» **Request**
Reproduce the listing from the line with "Open the notifications bell icon" to the line with "Action: coord(931,28)", replacing "expiry date" with "expiration date" and changing nothing else.

══ Exercise input ══

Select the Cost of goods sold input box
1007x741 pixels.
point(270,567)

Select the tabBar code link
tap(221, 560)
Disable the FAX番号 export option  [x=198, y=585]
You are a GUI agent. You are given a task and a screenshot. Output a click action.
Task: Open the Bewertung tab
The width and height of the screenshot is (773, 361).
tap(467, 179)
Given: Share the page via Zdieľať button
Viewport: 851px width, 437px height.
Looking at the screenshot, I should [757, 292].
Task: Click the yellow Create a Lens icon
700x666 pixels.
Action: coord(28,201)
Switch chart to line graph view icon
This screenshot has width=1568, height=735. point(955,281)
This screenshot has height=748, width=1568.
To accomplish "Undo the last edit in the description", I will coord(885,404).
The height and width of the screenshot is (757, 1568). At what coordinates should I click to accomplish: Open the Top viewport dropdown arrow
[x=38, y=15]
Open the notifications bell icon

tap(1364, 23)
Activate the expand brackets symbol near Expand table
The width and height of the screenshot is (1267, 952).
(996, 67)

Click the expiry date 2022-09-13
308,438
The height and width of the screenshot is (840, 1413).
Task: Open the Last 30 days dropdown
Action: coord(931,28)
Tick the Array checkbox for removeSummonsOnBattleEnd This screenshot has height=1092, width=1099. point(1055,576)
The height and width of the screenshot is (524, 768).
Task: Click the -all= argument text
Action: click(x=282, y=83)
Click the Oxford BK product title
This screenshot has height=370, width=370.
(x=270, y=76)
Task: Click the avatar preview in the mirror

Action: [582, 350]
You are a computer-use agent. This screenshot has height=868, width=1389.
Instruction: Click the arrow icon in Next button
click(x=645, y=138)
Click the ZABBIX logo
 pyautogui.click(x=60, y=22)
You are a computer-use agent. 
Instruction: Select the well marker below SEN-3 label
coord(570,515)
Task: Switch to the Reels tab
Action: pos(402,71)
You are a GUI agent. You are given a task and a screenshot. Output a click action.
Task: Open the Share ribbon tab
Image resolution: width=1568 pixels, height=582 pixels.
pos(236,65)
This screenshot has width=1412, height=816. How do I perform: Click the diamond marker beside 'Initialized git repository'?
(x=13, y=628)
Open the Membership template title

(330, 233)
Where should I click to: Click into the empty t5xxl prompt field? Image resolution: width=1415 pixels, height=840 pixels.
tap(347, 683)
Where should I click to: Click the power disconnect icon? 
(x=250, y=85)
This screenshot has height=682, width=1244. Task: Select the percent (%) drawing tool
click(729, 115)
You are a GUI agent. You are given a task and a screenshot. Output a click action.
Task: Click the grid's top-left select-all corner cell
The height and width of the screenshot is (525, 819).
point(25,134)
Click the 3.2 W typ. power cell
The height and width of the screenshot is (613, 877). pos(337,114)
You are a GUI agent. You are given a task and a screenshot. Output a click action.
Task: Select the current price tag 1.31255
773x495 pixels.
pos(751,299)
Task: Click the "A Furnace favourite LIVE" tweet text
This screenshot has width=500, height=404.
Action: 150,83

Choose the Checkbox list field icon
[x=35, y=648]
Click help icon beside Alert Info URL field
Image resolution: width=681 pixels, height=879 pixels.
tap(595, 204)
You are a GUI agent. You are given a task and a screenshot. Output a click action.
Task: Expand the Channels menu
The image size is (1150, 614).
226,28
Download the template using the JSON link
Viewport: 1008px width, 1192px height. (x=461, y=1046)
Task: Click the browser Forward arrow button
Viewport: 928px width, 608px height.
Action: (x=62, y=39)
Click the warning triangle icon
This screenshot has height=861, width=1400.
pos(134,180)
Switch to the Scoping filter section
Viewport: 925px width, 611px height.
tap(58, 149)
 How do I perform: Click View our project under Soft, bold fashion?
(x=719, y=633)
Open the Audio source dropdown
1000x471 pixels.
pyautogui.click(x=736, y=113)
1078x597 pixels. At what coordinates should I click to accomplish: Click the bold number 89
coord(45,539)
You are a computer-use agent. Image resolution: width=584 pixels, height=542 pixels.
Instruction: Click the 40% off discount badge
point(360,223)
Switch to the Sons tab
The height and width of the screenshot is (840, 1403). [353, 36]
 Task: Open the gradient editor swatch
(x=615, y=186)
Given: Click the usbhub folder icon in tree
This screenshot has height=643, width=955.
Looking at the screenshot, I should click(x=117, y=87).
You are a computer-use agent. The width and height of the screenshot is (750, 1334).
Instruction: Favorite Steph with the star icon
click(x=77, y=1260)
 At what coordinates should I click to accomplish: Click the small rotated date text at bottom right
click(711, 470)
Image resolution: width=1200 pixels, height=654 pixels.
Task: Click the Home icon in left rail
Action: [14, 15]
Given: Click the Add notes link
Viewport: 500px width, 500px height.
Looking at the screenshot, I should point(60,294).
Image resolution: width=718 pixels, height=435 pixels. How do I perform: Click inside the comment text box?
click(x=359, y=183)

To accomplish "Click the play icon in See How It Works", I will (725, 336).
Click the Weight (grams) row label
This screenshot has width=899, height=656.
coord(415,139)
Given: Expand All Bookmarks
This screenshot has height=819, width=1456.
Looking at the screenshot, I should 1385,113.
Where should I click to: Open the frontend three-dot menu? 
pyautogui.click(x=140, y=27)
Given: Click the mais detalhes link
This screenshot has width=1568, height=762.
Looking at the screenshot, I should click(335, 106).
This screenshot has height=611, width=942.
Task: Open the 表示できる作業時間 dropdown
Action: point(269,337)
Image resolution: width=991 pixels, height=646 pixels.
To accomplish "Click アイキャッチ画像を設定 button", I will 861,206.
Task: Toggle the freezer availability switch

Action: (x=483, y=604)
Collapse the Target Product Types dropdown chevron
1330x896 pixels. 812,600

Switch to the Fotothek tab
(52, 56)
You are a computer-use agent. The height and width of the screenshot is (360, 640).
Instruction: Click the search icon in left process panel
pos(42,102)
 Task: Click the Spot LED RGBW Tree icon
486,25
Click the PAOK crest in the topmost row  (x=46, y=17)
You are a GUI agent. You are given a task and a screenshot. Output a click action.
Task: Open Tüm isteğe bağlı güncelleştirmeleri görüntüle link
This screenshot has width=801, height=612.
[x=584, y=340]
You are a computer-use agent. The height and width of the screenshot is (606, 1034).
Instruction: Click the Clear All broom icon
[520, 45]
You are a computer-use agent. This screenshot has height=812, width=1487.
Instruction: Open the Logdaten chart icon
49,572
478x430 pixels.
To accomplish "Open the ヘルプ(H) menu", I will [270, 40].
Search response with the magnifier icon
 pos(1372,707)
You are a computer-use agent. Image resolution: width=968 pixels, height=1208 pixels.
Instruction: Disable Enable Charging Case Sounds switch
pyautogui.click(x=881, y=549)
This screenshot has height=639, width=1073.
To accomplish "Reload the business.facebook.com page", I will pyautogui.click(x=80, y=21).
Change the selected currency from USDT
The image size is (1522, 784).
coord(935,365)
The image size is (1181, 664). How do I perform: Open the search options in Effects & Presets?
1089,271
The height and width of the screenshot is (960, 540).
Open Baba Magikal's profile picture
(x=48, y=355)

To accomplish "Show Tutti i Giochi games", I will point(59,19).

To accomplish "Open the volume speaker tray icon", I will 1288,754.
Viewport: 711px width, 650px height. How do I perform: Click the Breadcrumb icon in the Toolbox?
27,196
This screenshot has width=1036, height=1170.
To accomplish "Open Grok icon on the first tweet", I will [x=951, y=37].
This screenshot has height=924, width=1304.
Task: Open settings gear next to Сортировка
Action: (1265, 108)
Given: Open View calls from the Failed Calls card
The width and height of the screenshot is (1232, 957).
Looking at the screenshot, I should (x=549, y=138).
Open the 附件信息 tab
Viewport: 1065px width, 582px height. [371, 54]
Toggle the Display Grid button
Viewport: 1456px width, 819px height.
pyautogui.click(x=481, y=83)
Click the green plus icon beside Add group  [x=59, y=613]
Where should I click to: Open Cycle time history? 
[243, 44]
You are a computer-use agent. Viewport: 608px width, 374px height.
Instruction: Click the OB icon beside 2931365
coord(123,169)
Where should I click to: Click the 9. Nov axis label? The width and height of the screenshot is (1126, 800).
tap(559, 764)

═══

» **The answer**
Open the notifications bell icon

tap(1364, 23)
Activate the expand brackets symbol near Expand table
The width and height of the screenshot is (1267, 952).
(996, 67)

Click the expiration date 2022-09-13
308,438
The height and width of the screenshot is (840, 1413).
Task: Open the Last 30 days dropdown
Action: coord(931,28)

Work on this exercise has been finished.